В эти дни я больше прежнего тосковал – и ужасно удивился, когда ко мне пришел Хрум. Тот самый нерод, что якшался с убийцей моей матери, тот, кто веревкой меня связал и на вражий корабль поволок. Проведать пришел. Принес гостинец – сладкого пирога и малый горшочек меда. Говорил ласково и смотрел совсем без злости, как и почти все нероды смотрели – на меня и на других детей. Да уж не мыслил ли он прежде меня в дом свой взять, сыном назвать?! Потому так приуныл, когда кнеж меня себе потребовал, игрушку новую пожелал. Смотрел я на этого Хрума и не знал, что ему сказать и что сделать. Вроде и смертный враг, а не было во мне на него злости. Может, от того, что я помнил, как он на тело моей матери смотрел тогда, во дворе моем, – растерянно смотрел, грустно... он бы не убил ее, если в она на его пути встала. Это я знал.
Вот Могута – тот бы убил без разговора, а этот – нет.
Поэтому не стал я Хрума ни мечом колоть, ни цепью душить. Взял гостинец и даже спасибо сказал. Гордо так.
Хрум уже уходить собрался, как вдруг промолвил:
– Ты господину нашему Сребляну по нраву пришелся. Не со всяким он так, как с тобой... Ты не перечь ему. Все одно лучшей доли, чем в его дружине, тебе не видать. А девки дружинников всюду любят, что на доброй земле, что здесь. Да не так уж и плохо тут... ты увидишь потом.
Я ничего не ответил, и он ушел. А мне из всего им сказанного в голове одно засело – «там, на доброй земле...». Добрая земля за морем осталась. А эта земля была зла, люта...
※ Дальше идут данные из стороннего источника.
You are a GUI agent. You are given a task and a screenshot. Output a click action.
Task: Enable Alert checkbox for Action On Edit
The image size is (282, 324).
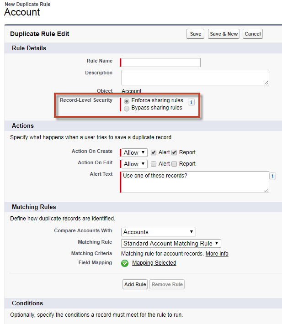point(154,164)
В самый, может быть, раз для меня.
Дочка кнежья поправилась. Уж молитвами ли его или стараниями знахарей, того я не ведаю. Среблян на радостях затеял пир – да какой! У нас в Устьеве тоже, случалось, бражничали, в основном на свадьбах – всем селом собирались, вместе на зверя шли, вместе ели потом. Не знаю, водился ли зверь в здешних лесах, да и были ли тут леса – с моря я только скалы видел, – или угощенье воеводино было, как и все его добро, награбленным. А только пиршество он готовил и впрямь знатное. Челядь с ног так и сбивалась, носясь по двору, птица кричала, чуя последние свои денечки, овец на бойню целое стадо загнали, а из кухонь пар валил – коромыслом! Бабы из сундуков одежи ладные повынимали, мужчины до блеска начищали кольчуги – каждый спешил покрасоваться, воеводин взор ублажить, дочку его потешить. Кажется, весь город был зван на тот пир; ни одна палата столько народу бы не вместила, потому накрыли столы прямо в подворье кнежего дома, перед моим окошком.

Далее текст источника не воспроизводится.